Ribociclib, a cyclin-dependent kinase 4/6 (CDK4/6) inhibitor, is widely used as first-line therapy for hormone receptor–positive, HER2-negative metastatic breast cancer and is generally well tolerated. Hepatic adverse events are recognized, most commonly presenting as reversible elevations in serum transaminases. However, severe isolated hyperbilirubinemia, particularly with predominance of conjugated bilirubin and without associated cytolysis, remains exceptionally rare and poorly characterized. We report the case of a 56-year-old woman with a history of right-sided hormone receptor–positive, HER2-negative breast cancer who developed a histologically confirmed right adrenal metastasis and was treated with letrozole plus ribociclib. After three months of therapy, despite radiologic disease stability and biochemical response, the patient developed clinical jaundice with grade 4 hyperbilirubinemia reaching 150 µmol/L, predominantly conjugated, while liver transaminases and cholestatic enzymes remained within normal ranges. Extensive evaluation excluded infectious, autoimmune, hemolytic, and obstructive causes, and hepatobiliary imaging was unremarkable.
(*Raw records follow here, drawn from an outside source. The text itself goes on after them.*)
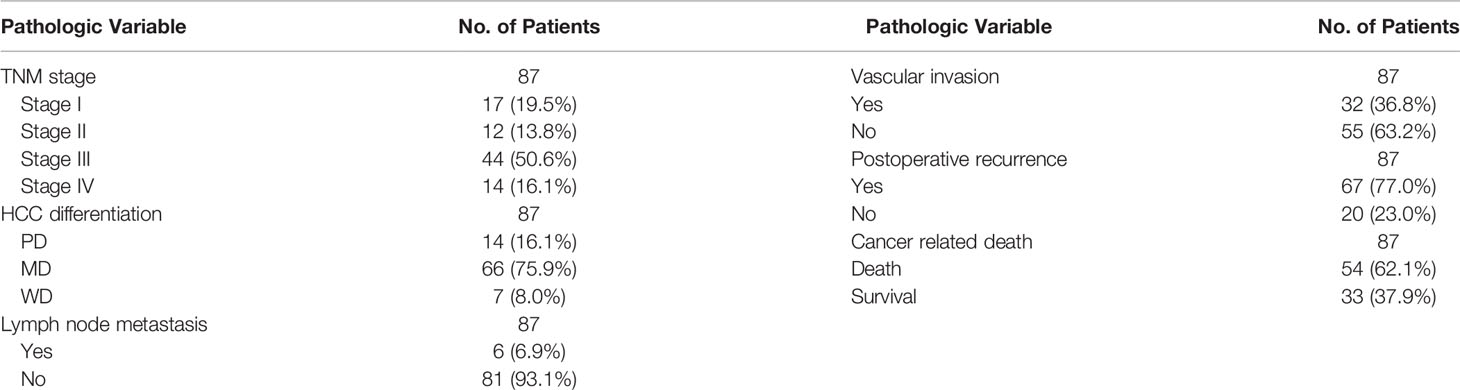Click the right No. of Patients header
The height and width of the screenshot is (390, 1460).
point(1396,27)
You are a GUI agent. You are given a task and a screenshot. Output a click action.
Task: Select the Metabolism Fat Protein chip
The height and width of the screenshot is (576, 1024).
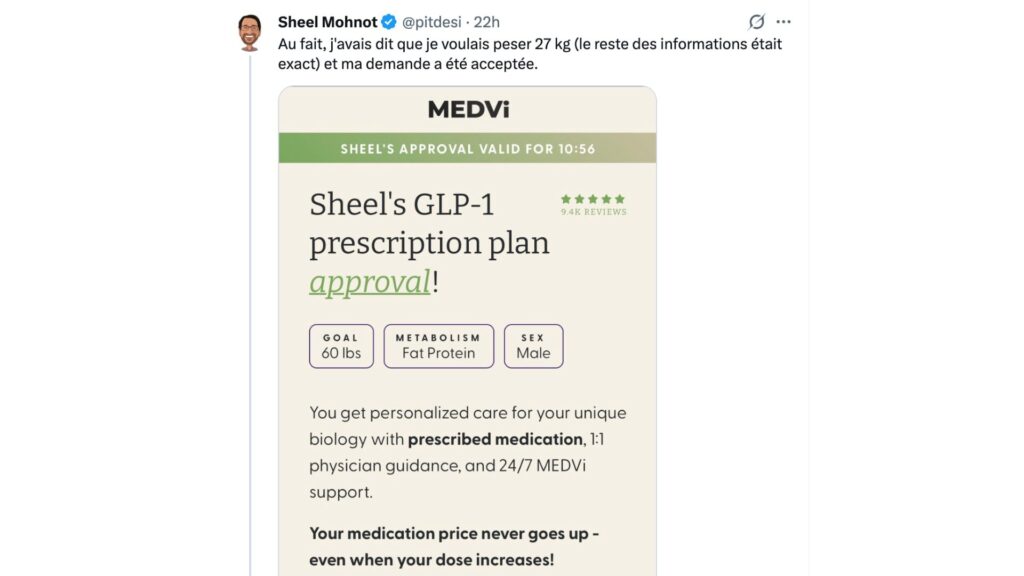438,346

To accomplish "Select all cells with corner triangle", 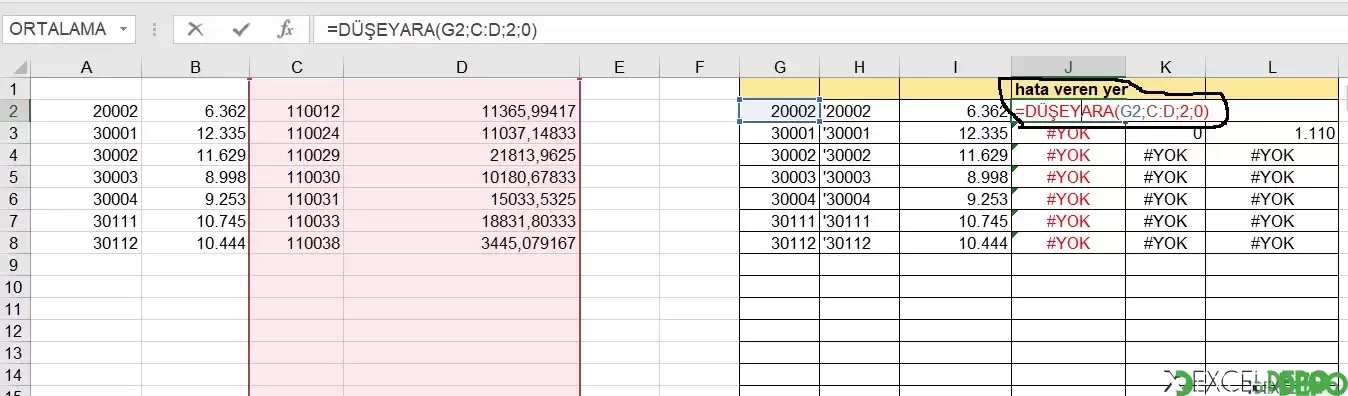I will [x=16, y=67].
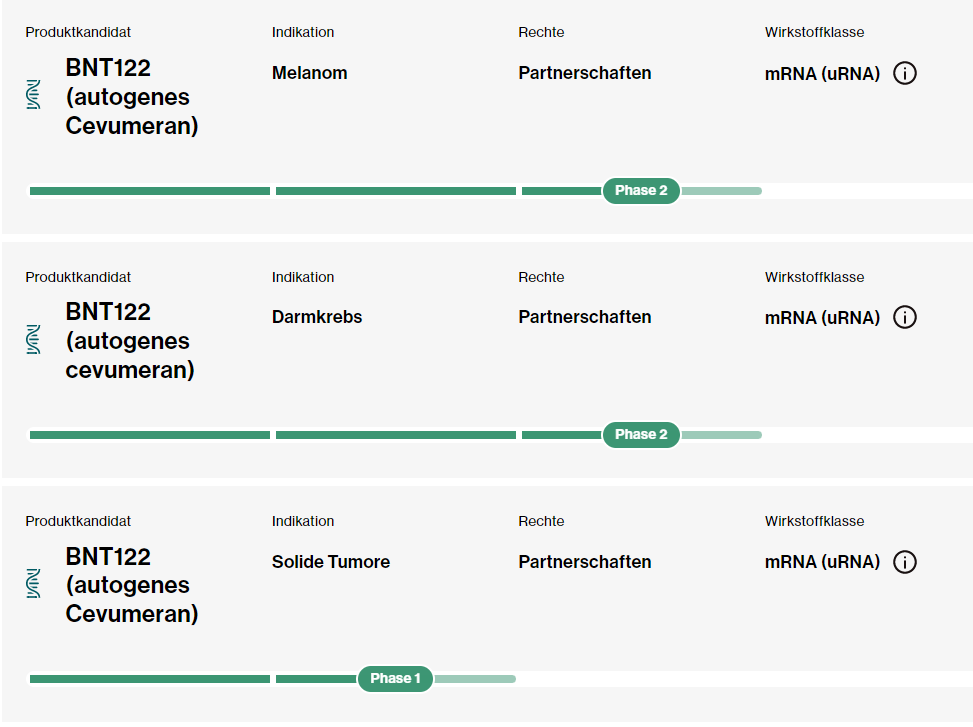Click first dark progress segment in Solide Tumore row
The width and height of the screenshot is (973, 727).
(150, 679)
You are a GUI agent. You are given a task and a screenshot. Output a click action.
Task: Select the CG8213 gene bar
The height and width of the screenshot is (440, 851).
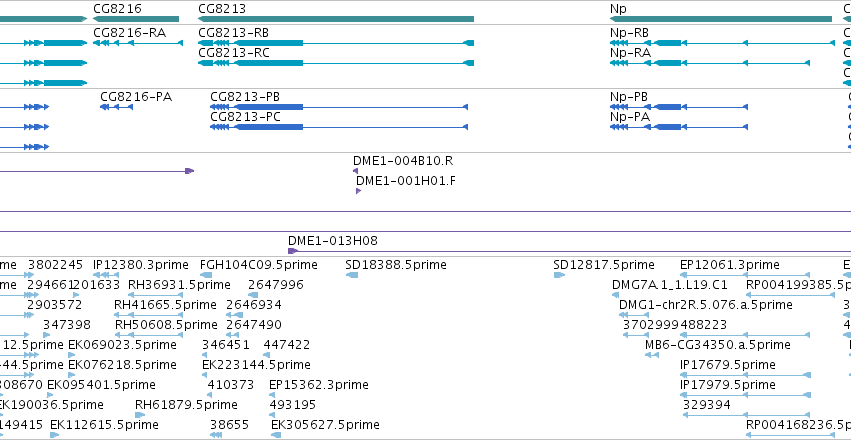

Ribociclib was discontinued, resulting in progressive and complete normalization of bilirubin levels within two months. Following hepatic recovery, treatment was resumed with abemaciclib in combination with endocrine therapy, without recurrence of hepatotoxicity and with sustained disease control after nine months of follow-up. This case illustrates a rare and reversible pattern of ribociclib-associated hepatotoxicity, emphasizes the importance of bilirubin monitoring even in the absence of transaminase elevation, and supports the feasibility of switching to an alternative CDK4/6 inhibitor after resolution of hepatic toxicity.